(Data penunjukan target)
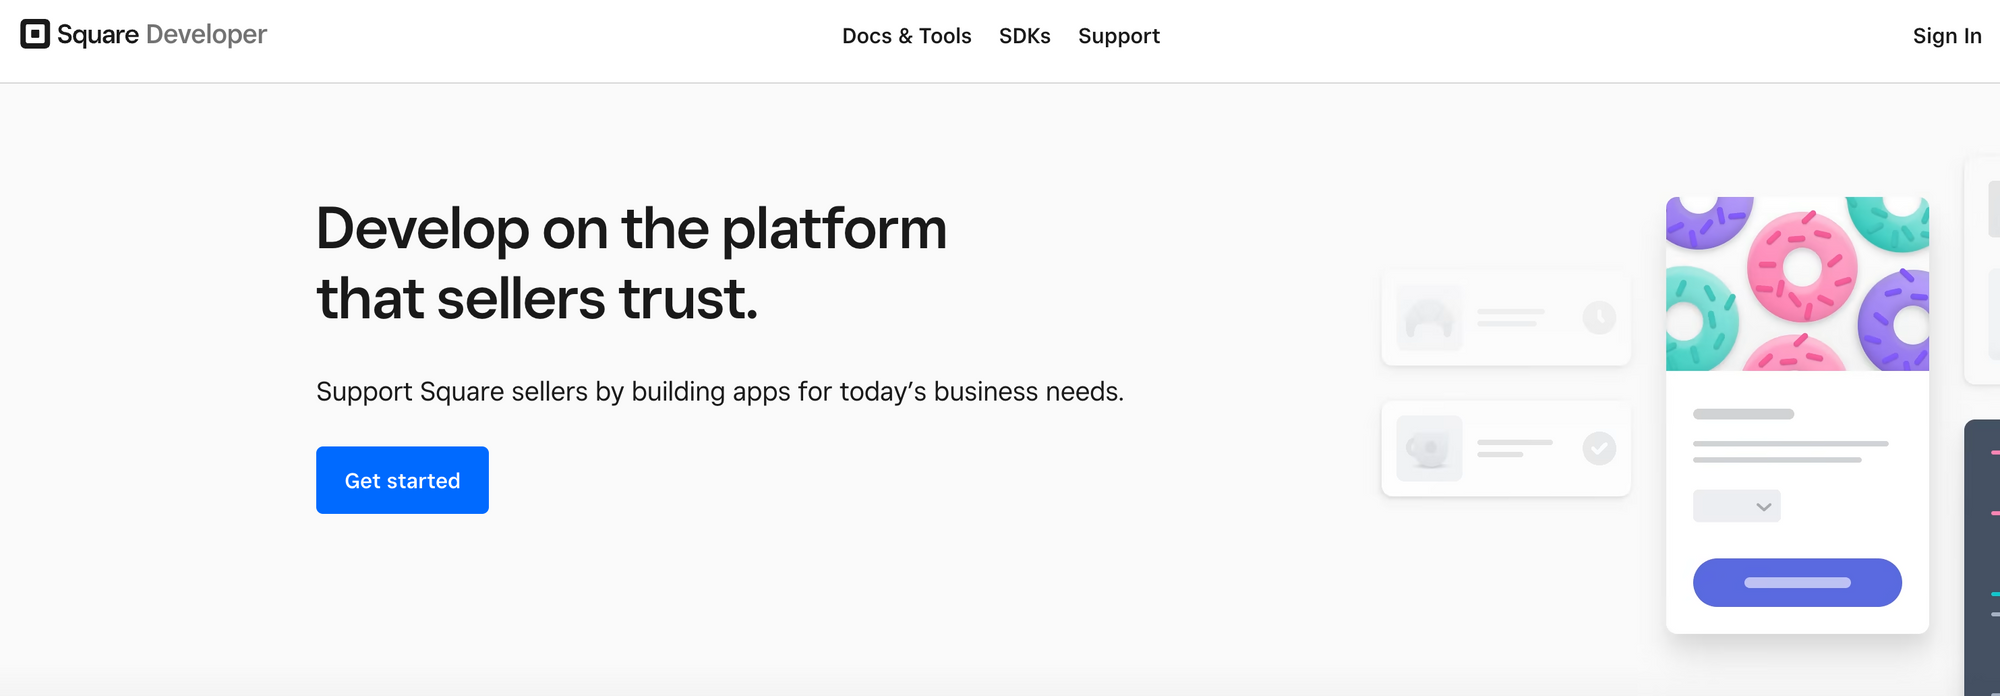Viewport: 2000px width, 696px height.
Task: Click the pink donut image
Action: tap(1802, 267)
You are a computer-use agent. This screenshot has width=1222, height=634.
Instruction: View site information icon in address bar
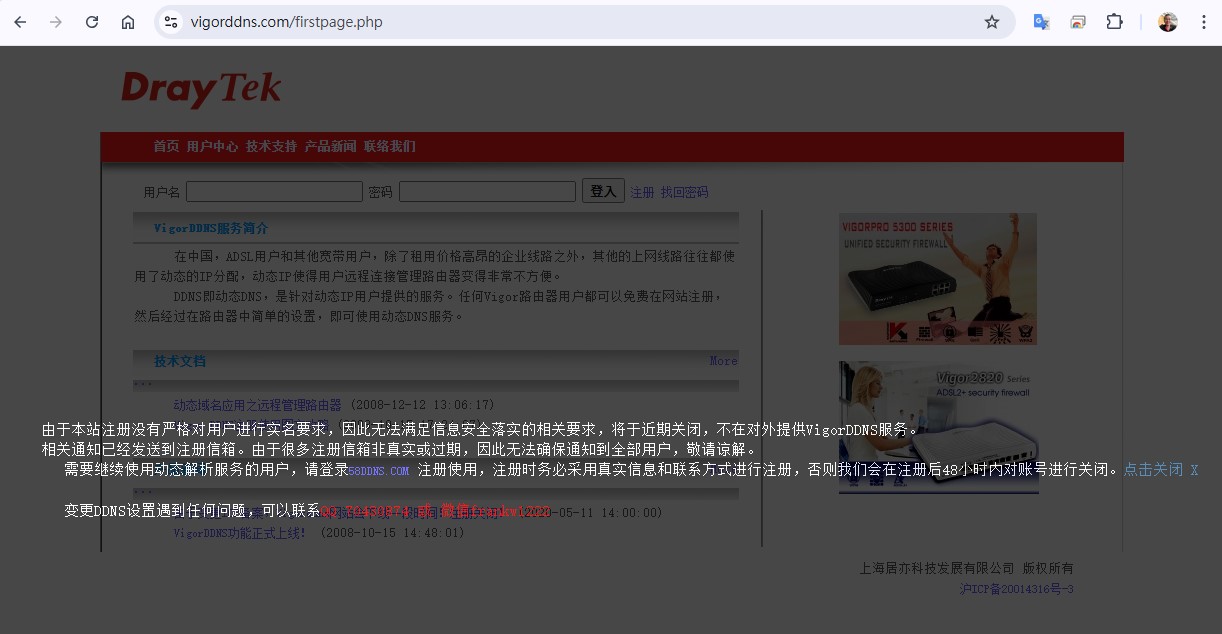tap(171, 22)
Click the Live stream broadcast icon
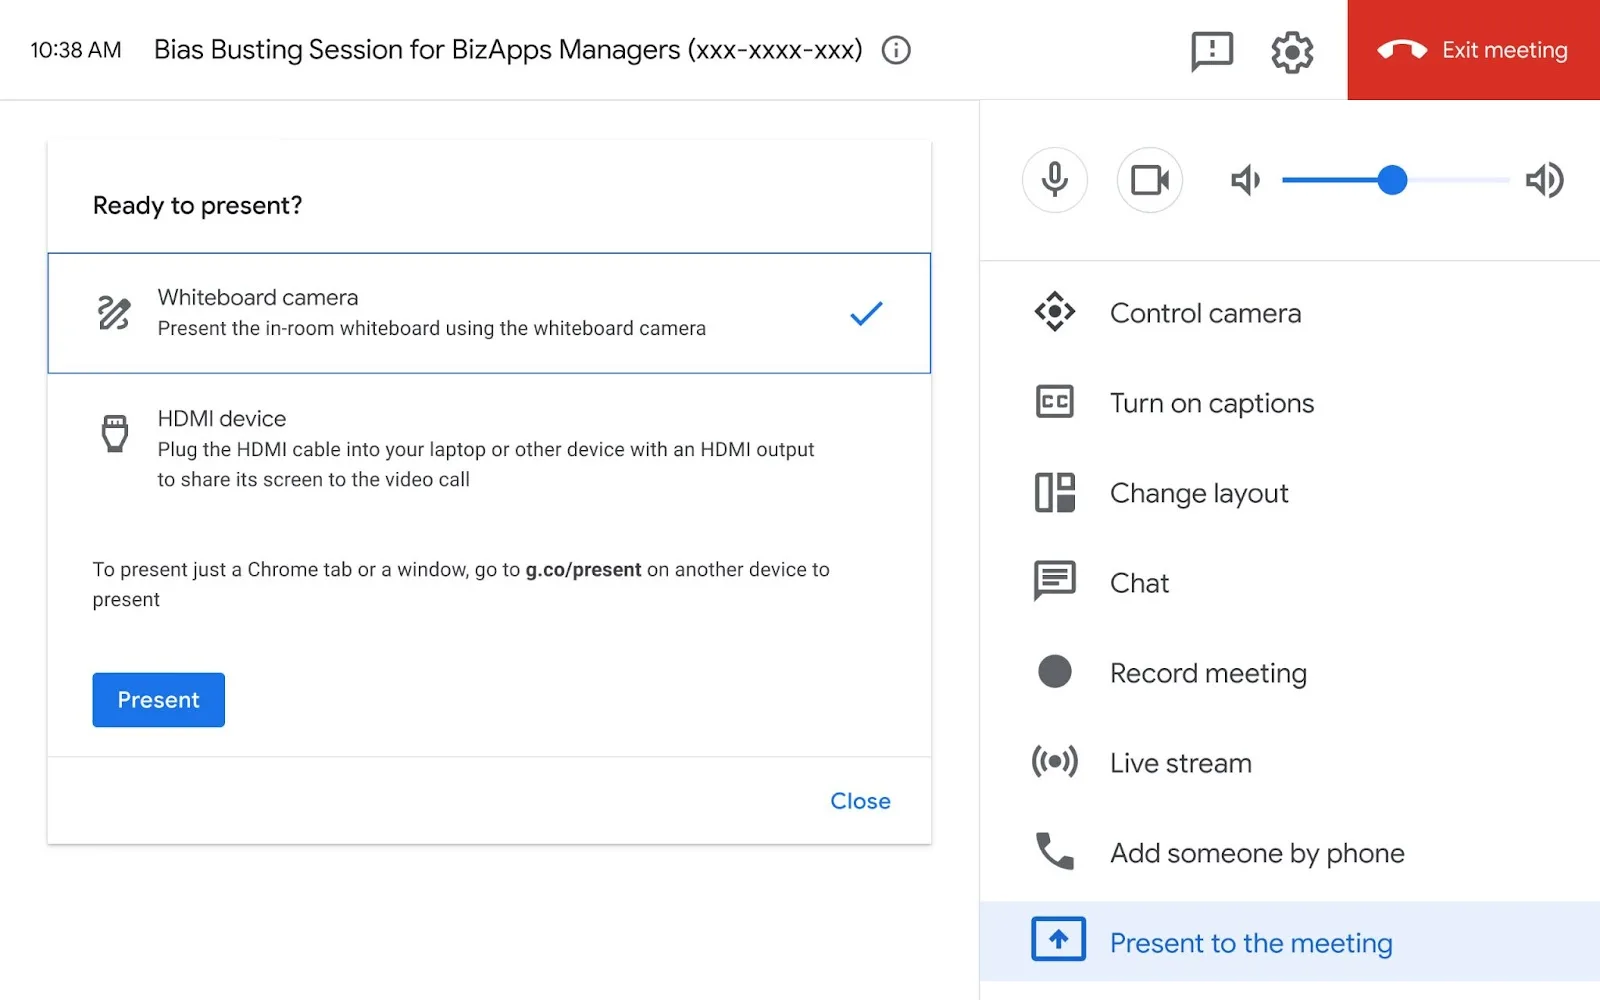1600x1000 pixels. (x=1054, y=762)
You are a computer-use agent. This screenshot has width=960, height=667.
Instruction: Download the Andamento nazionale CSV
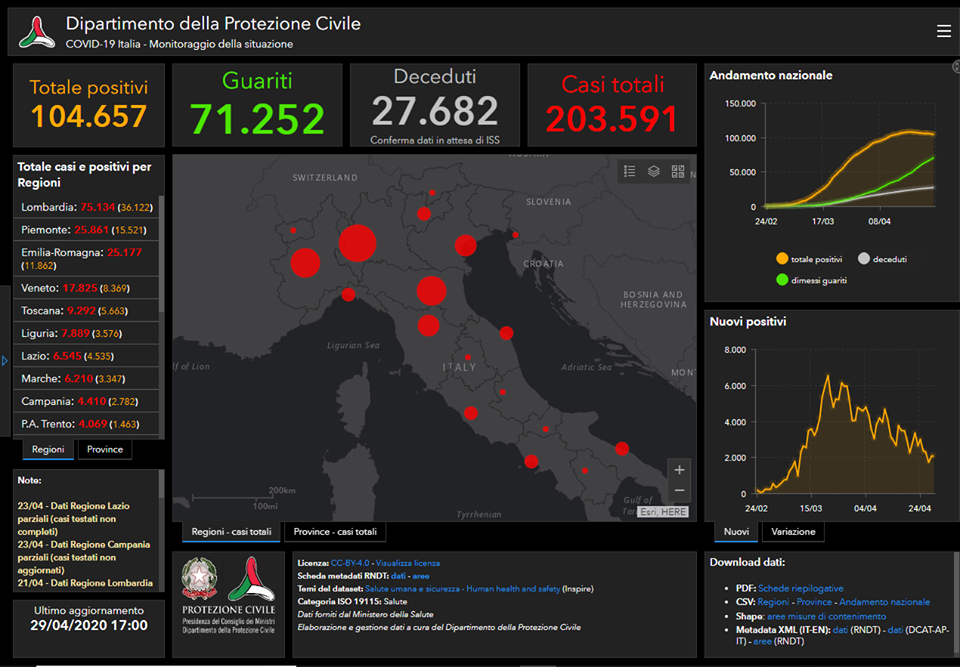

# SOAL TUGAS:
Tuliskan kembali tanpa perubahan semua baris data mulai dari baris yang memuat "has width=1222, height=634." hingga akhir data, termasuk baris pertama dan terakhirnya. Jangan sertakan gambar dalam jawaban.

# JAWABAN LENGKAP:
You are a computer-use agent. This screenshot has width=1222, height=634.
Instruction: View site information icon in address bar
tap(171, 22)
Click the Live stream broadcast icon
1600x1000 pixels. (x=1054, y=762)
You are a computer-use agent. This screenshot has width=960, height=667.
Instruction: Download the Andamento nazionale CSV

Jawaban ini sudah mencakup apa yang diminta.